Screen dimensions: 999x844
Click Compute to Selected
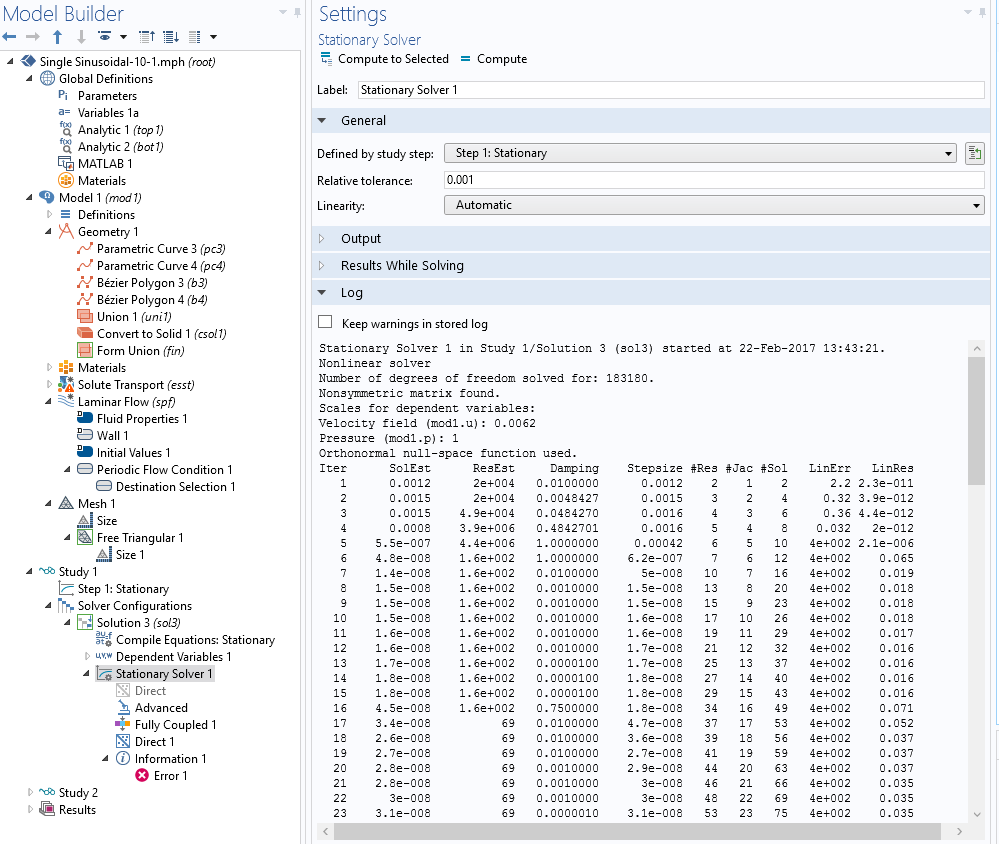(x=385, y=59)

---

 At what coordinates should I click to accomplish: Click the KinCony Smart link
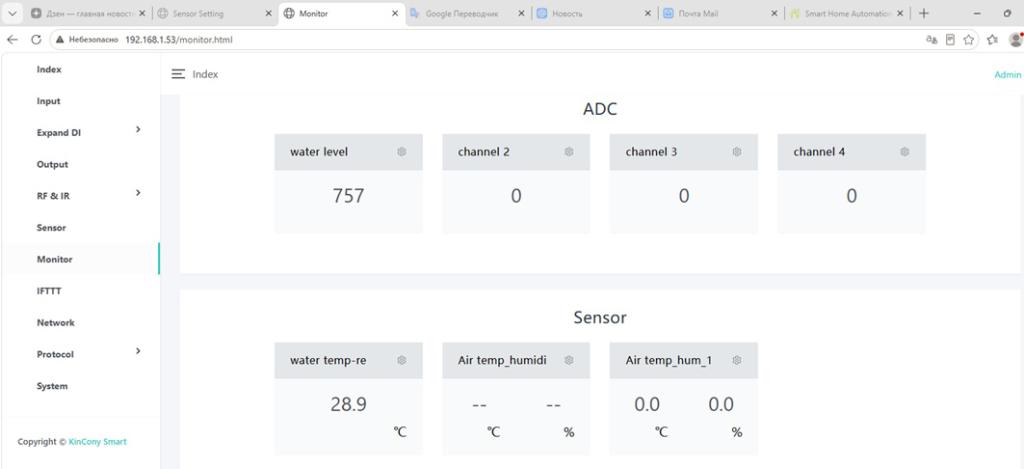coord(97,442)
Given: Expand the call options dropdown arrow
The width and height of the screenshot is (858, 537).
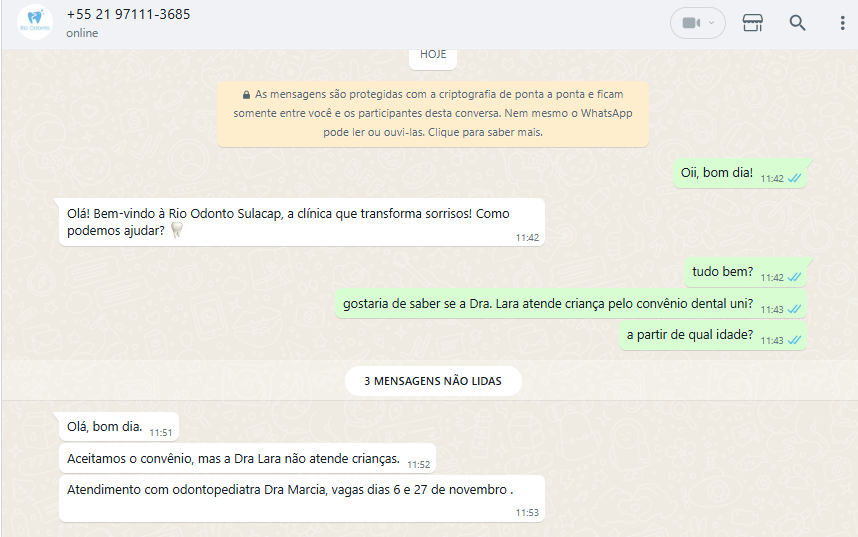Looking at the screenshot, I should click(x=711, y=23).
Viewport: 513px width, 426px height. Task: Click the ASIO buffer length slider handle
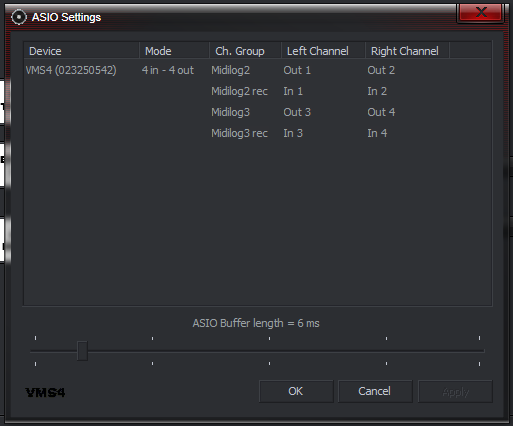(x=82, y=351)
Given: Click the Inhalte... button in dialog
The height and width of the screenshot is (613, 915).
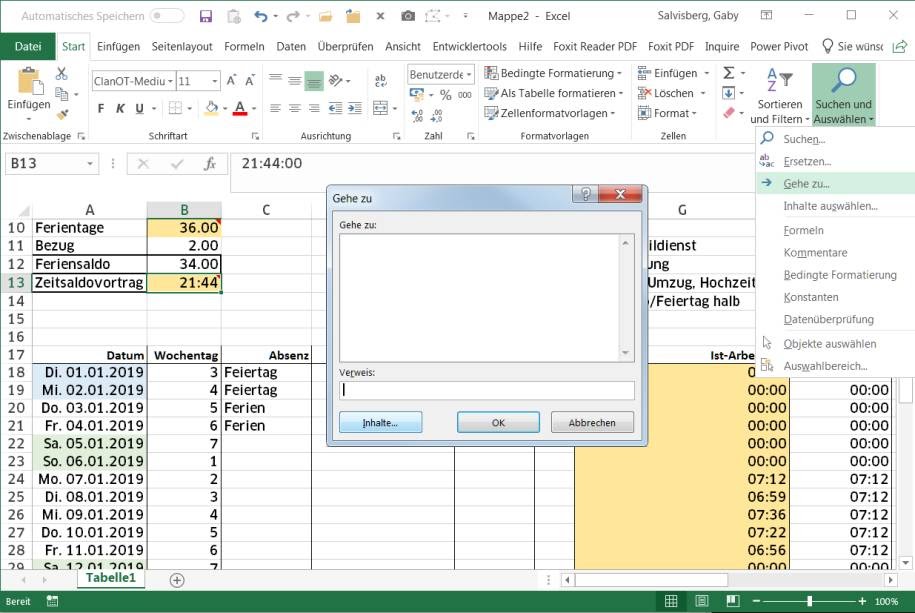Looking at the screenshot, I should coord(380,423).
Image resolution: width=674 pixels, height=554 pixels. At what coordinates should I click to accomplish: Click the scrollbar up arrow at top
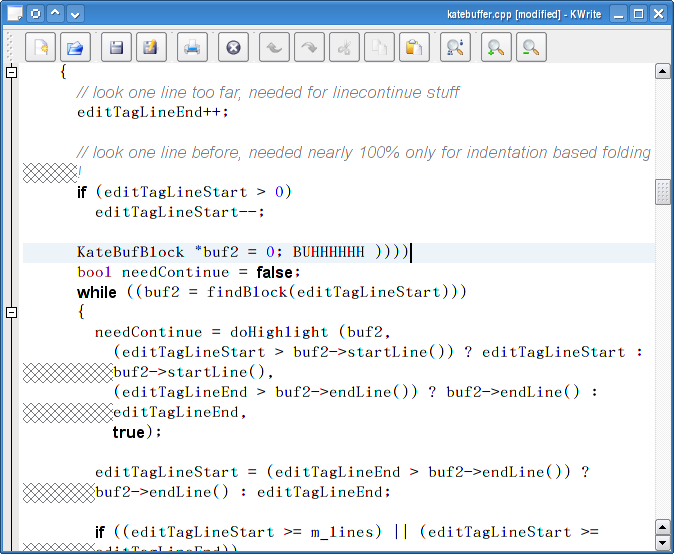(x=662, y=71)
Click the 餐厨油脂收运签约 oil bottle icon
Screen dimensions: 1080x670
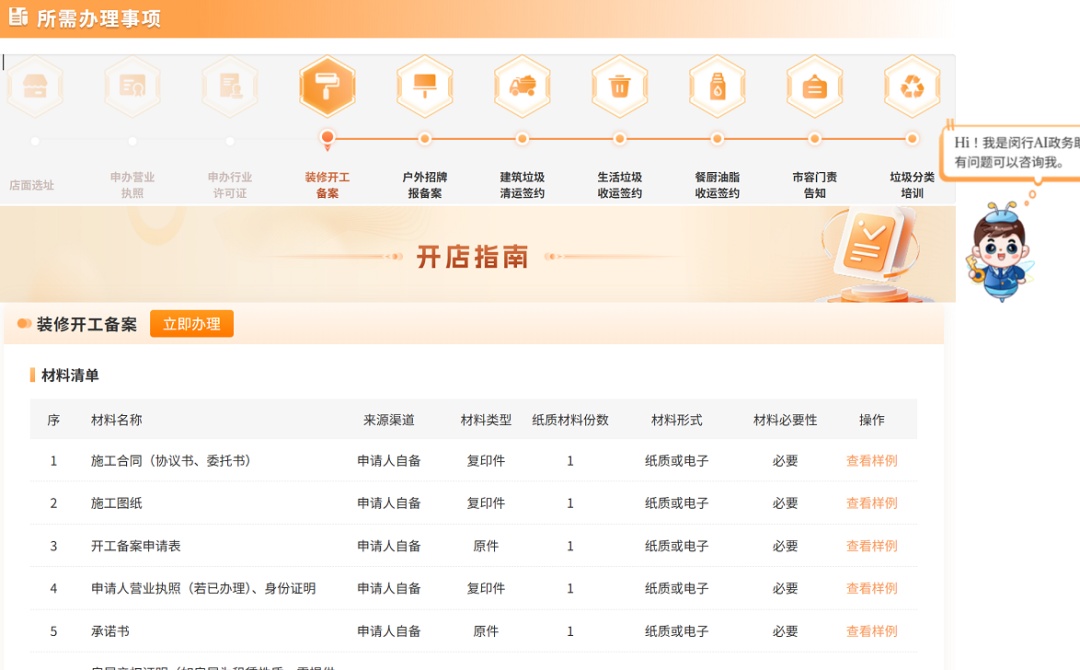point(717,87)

==

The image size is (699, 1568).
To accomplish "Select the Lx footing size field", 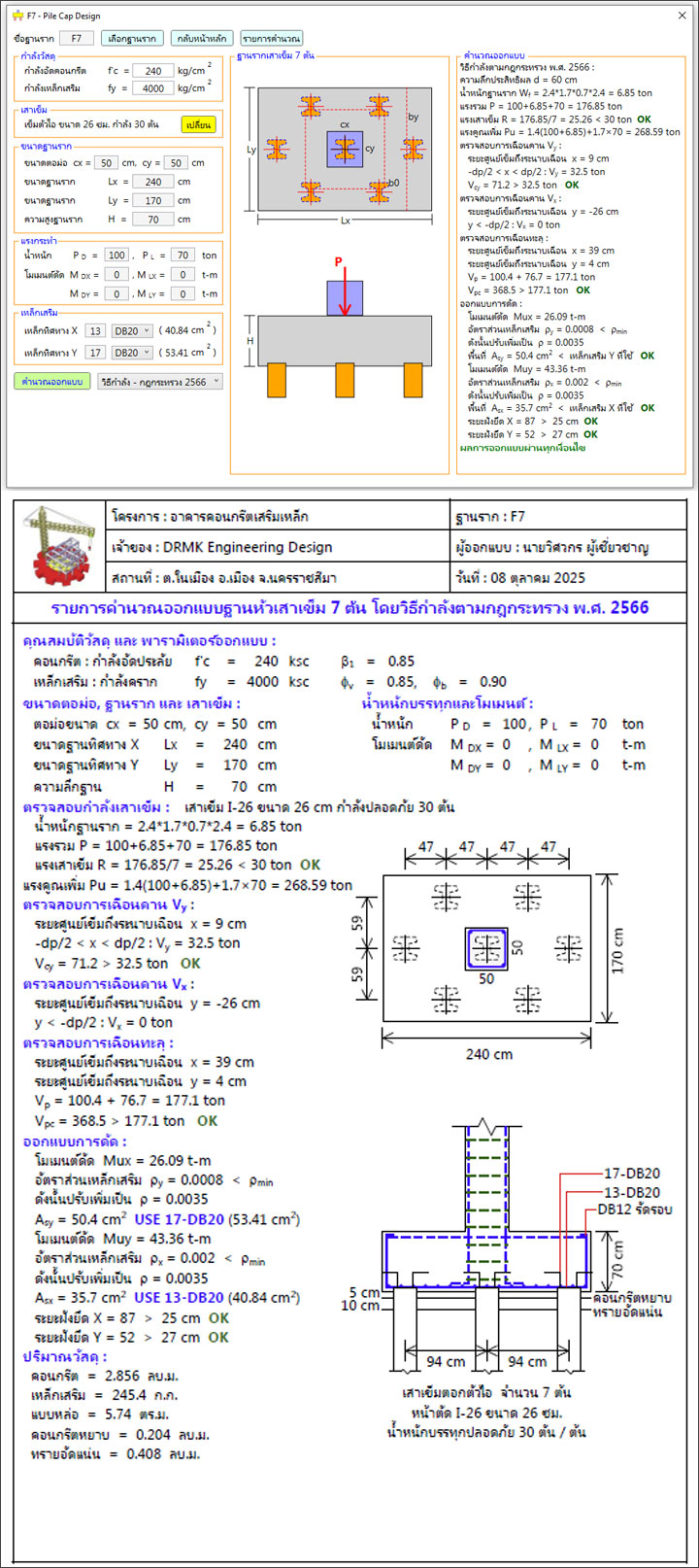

**ACTION ITEM**
In the records above, how many lines include the string "Given"? Answer with only the number.

**SOLUTION TO THIS PROBLEM**
2